Skills Best Practices Advanced

Design principles, naming conventions, and organizational patterns for building a reliable, maintainable library of Claude Code skills.

Skill Design Principles

🎯

Single Responsibility

Each skill should do one thing well. A /deploy skill should deploy, not also run tests and update changelogs. Compose multiple skills for complex workflows.

🔒

Safe by Default

Skills should not perform destructive actions without confirmation. Always include "ask before pushing," "do not delete without confirming," etc.

📋

Clear Output Format

Specify the expected output format in the skill. Structured output (sections, headers, lists) is easier to read and act on than free-form text.

🔧

Graceful Failure

Include instructions for what to do when something goes wrong. "If tests fail, stop and report the failures" is better than leaving it ambiguous.

Naming Conventions

Pattern Example Use Case
verb /deploy, /test, /lint Action commands
verb-noun /review-pr, /add-tests, /fix-lint Specific action on a target
noun /changelog, /migration Generate/manage a specific artifact
Guidelines:
  • Use lowercase with hyphens (kebab-case): code-review not codeReview
  • Keep names short but descriptive: /deploy over /deploy-to-staging-environment
  • Avoid conflicts with built-in commands: do not create a /commit custom skill
  • Prefix team-specific skills: /acme-deploy for company Acme

Testing Skills

  1. Test with typical input

    Run the skill with the most common use case to verify it works as expected.

  2. Test with no arguments

    If the skill uses $ARGUMENTS, verify it handles the case where no arguments are provided gracefully.

  3. Test with edge cases

    Try unusual inputs: very long file paths, files with special characters, empty repositories.

  4. Test in headless mode

    Run with claude -p "/your-skill args" to verify it works non-interactively.

Team Skill Libraries

Organize your team's skills for discoverability and maintainability:

Directory Structure
.claude/
  commands/
    deploy.md          # /deploy - Deploy to staging
    deploy-prod.md     # /deploy-prod - Deploy to production
    code-review.md     # /code-review - Review code changes
    add-tests.md       # /add-tests - Generate unit tests
    migration.md       # /migration - Create DB migration
    changelog.md       # /changelog - Update changelog
    onboard.md         # /onboard - Explain codebase to new devs

Version Control for Skills

Best Practices:
  • Commit skills alongside the code they operate on
  • Review skill changes in PRs just like code changes
  • Include a comment at the top of each skill file describing its purpose
  • Use meaningful commit messages when updating skills: "Update /deploy skill to add health check step"

Common Mistakes

Too Vague

"Review the code and make it better" gives Claude too much freedom. Be specific about what to check and how to report findings.

(Aim of the exercise)
From the skills best-practices guide above, write out everything from "Safe by Default" down to "than free-form text.", word for word.

[Extracted data entries]
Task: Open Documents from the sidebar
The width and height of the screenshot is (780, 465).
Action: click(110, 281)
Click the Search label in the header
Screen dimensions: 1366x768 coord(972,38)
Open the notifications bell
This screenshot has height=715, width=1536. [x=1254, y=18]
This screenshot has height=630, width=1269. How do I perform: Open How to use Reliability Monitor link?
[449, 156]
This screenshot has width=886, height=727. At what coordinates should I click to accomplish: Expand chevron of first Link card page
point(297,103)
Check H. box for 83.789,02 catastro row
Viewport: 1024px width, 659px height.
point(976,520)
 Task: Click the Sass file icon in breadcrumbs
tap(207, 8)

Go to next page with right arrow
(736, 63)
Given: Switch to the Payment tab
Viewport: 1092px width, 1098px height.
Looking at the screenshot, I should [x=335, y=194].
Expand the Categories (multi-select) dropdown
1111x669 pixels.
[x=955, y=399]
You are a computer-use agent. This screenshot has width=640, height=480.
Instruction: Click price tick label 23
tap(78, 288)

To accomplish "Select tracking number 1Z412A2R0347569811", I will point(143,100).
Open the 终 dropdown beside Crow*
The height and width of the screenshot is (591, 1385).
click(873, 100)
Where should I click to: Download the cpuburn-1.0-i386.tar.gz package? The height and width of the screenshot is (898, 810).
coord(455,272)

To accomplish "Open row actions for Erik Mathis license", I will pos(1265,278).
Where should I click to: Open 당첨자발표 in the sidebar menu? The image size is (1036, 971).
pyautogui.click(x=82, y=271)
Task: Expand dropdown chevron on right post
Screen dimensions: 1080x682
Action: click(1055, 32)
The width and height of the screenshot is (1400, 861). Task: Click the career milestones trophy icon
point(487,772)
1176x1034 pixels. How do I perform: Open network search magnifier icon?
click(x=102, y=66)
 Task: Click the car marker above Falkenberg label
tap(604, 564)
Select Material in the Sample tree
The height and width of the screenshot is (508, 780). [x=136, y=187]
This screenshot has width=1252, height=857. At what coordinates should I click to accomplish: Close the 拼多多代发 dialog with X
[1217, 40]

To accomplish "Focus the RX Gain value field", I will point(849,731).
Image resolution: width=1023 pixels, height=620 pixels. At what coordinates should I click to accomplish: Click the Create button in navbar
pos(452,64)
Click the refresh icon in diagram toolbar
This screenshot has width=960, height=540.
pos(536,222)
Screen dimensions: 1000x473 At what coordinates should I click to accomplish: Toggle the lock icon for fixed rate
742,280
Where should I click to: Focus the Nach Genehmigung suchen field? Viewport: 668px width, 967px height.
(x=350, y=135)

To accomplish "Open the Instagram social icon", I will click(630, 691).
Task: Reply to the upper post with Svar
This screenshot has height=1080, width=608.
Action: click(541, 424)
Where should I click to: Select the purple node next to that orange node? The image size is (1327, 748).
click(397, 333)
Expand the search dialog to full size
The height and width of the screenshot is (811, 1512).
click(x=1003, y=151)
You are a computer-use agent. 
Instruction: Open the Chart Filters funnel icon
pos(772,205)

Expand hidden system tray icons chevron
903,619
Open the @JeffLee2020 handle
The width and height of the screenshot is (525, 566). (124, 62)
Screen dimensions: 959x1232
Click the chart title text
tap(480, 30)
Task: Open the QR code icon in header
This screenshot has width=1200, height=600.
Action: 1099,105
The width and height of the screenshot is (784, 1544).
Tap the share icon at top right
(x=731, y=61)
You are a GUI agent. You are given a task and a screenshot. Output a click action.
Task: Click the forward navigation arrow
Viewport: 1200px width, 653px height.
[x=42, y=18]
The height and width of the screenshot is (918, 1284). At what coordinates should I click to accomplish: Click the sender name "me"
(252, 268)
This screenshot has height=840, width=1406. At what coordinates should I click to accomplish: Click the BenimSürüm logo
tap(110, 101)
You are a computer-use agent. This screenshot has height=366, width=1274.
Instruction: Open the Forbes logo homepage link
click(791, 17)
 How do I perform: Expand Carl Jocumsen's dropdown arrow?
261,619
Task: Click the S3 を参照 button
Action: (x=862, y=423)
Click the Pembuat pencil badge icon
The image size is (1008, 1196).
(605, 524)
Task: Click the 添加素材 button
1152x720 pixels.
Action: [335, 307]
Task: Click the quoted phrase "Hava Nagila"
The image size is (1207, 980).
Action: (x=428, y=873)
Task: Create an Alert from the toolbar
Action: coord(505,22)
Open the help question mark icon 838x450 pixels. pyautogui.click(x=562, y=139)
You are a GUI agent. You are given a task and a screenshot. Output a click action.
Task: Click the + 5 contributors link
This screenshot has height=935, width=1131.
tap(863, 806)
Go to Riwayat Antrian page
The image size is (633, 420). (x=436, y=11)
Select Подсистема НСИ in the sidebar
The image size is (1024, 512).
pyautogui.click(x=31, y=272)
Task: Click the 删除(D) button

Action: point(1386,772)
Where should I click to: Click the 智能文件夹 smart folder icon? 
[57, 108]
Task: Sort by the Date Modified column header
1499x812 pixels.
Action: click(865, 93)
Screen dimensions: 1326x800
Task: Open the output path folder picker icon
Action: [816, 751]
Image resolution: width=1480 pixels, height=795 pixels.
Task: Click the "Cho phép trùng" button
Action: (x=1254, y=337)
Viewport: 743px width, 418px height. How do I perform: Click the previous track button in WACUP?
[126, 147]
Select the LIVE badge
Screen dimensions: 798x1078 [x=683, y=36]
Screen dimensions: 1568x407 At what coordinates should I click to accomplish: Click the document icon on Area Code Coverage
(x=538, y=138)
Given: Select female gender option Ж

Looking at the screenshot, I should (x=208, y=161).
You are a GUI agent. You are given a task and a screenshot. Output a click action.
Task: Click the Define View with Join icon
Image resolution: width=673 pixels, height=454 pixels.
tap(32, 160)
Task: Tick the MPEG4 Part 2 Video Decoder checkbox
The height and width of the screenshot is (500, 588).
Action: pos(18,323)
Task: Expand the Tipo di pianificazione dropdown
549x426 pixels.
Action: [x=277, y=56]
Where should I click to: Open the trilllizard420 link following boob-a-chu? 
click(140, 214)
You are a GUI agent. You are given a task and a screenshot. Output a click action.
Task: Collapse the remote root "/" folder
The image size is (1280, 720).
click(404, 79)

(Task solution)
Safe by Default

Skills should not perform destructive actions without confirmation. Always include "ask before pushing," "do not delete without confirming," etc.

📋

Clear Output Format

Specify the expected output format in the skill. Structured output (sections, headers, lists) is easier to read and act on than free-form text.